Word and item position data
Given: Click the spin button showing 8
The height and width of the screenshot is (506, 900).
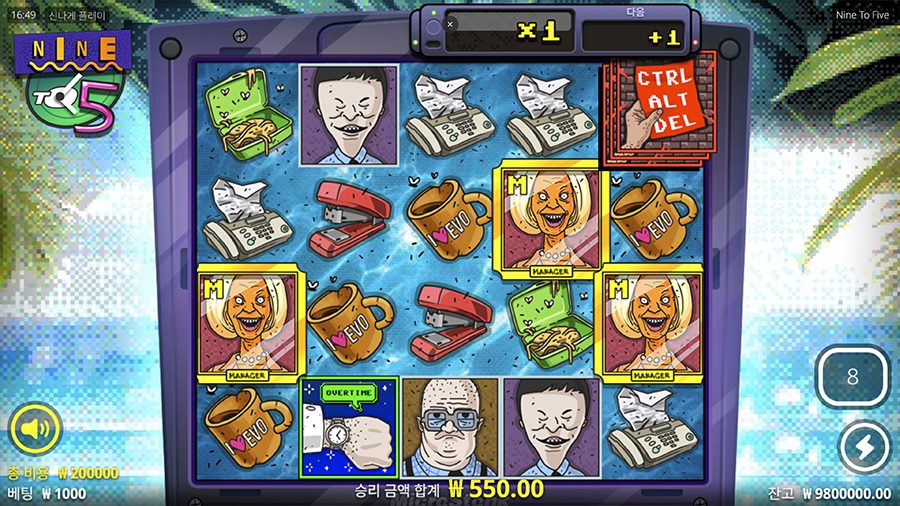Looking at the screenshot, I should (852, 378).
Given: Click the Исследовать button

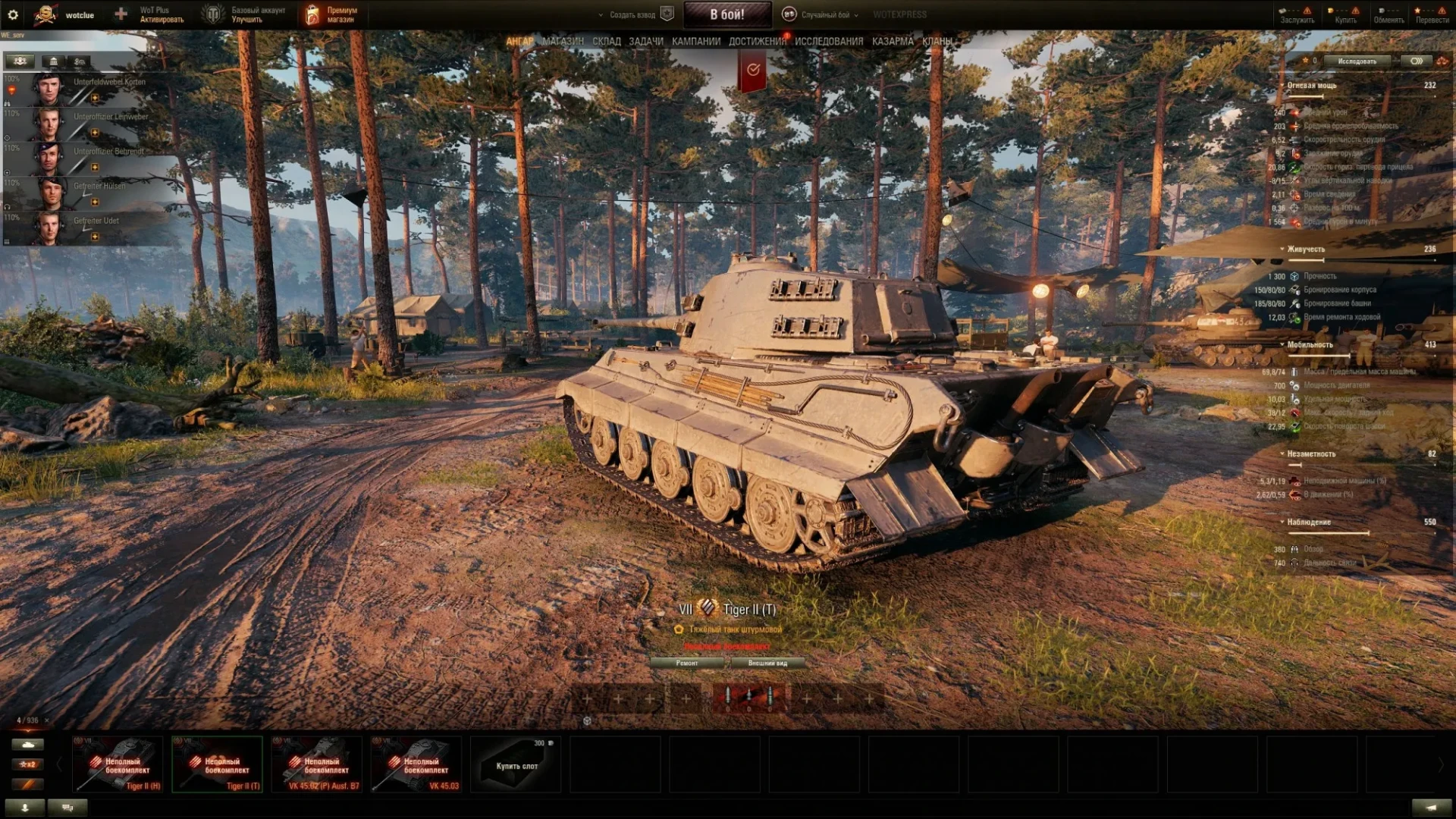Looking at the screenshot, I should [x=1357, y=61].
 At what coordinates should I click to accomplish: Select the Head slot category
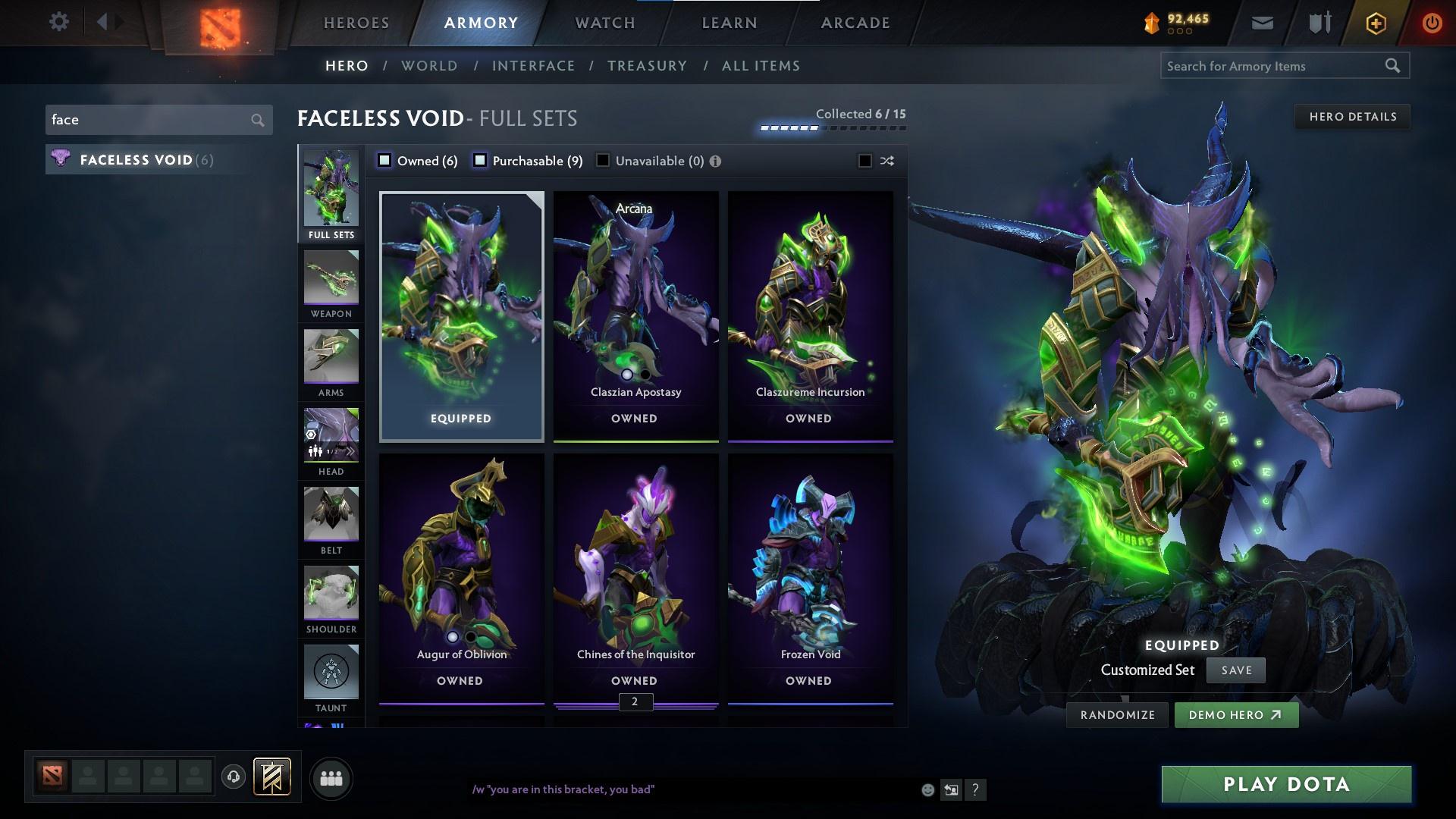(x=331, y=440)
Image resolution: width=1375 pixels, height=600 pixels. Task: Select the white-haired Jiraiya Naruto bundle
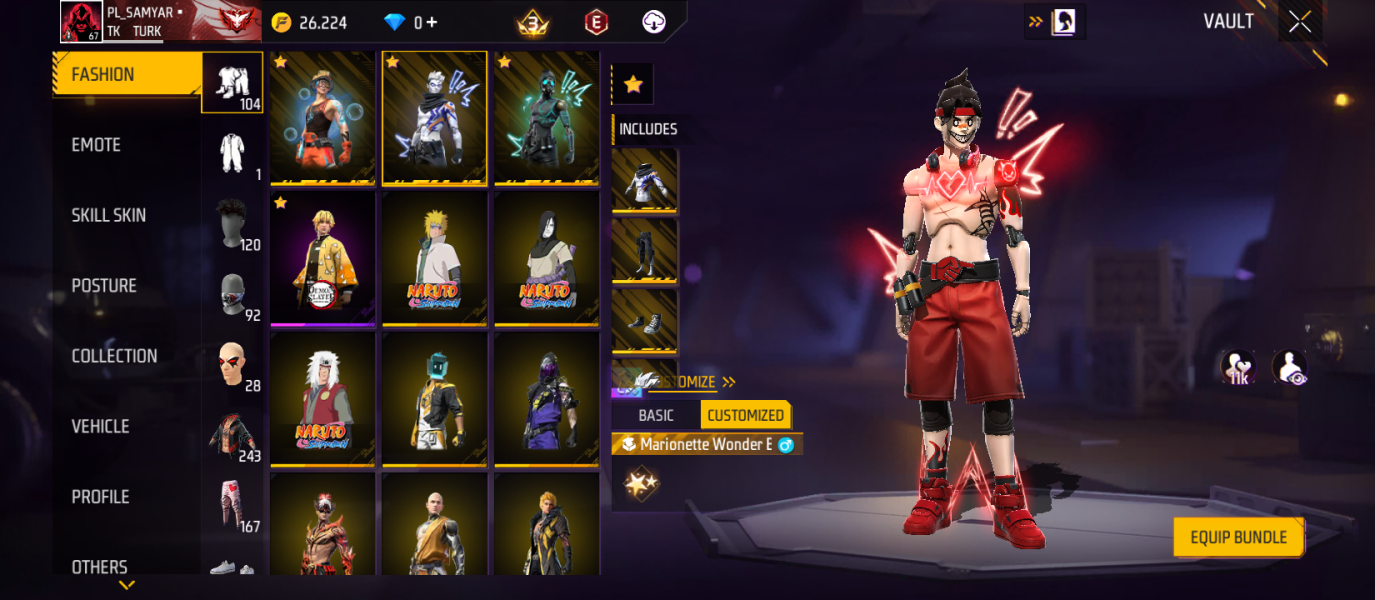(x=322, y=398)
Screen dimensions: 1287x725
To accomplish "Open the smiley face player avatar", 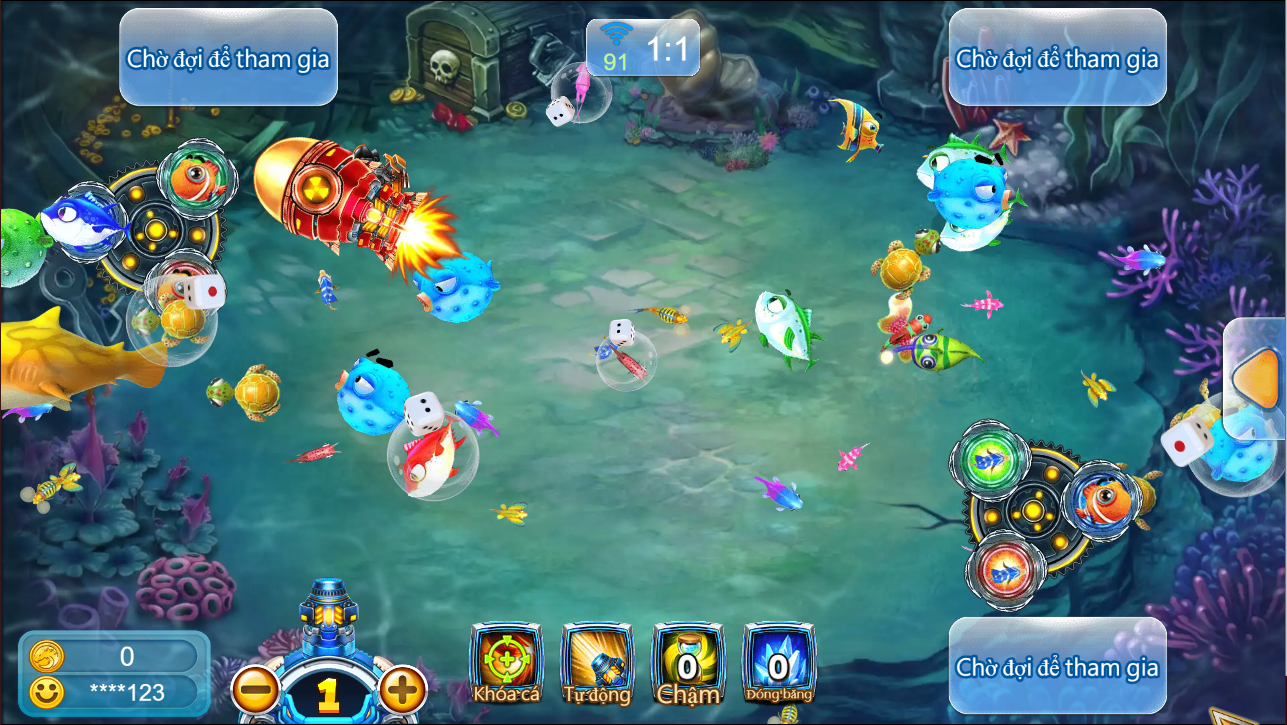I will click(46, 691).
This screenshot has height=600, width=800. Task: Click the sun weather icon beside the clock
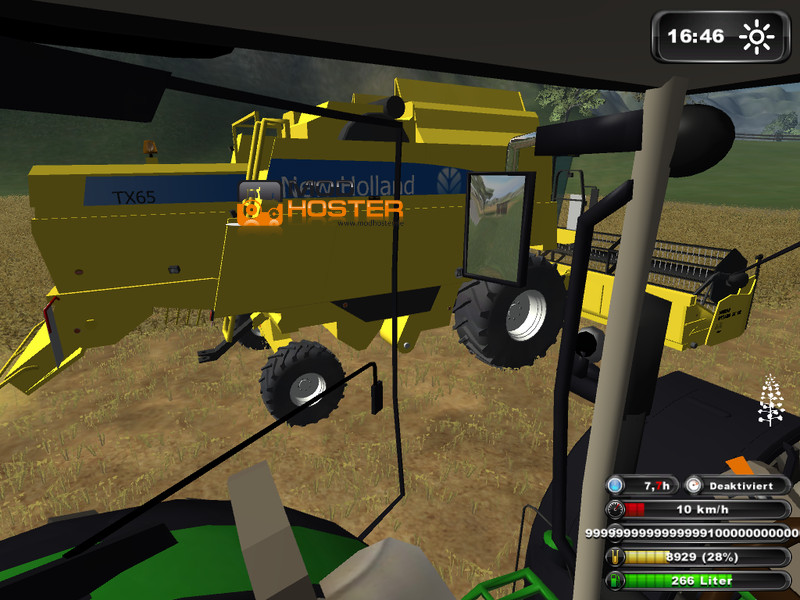click(756, 37)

• Aim
Please copy the items word for word, beginning at the line that has "This screenshot has" and stopping after the last of the items. Leave the pictures out of your answer.

• The result
This screenshot has height=600, width=800. Task: Click the sun weather icon beside the clock
click(756, 37)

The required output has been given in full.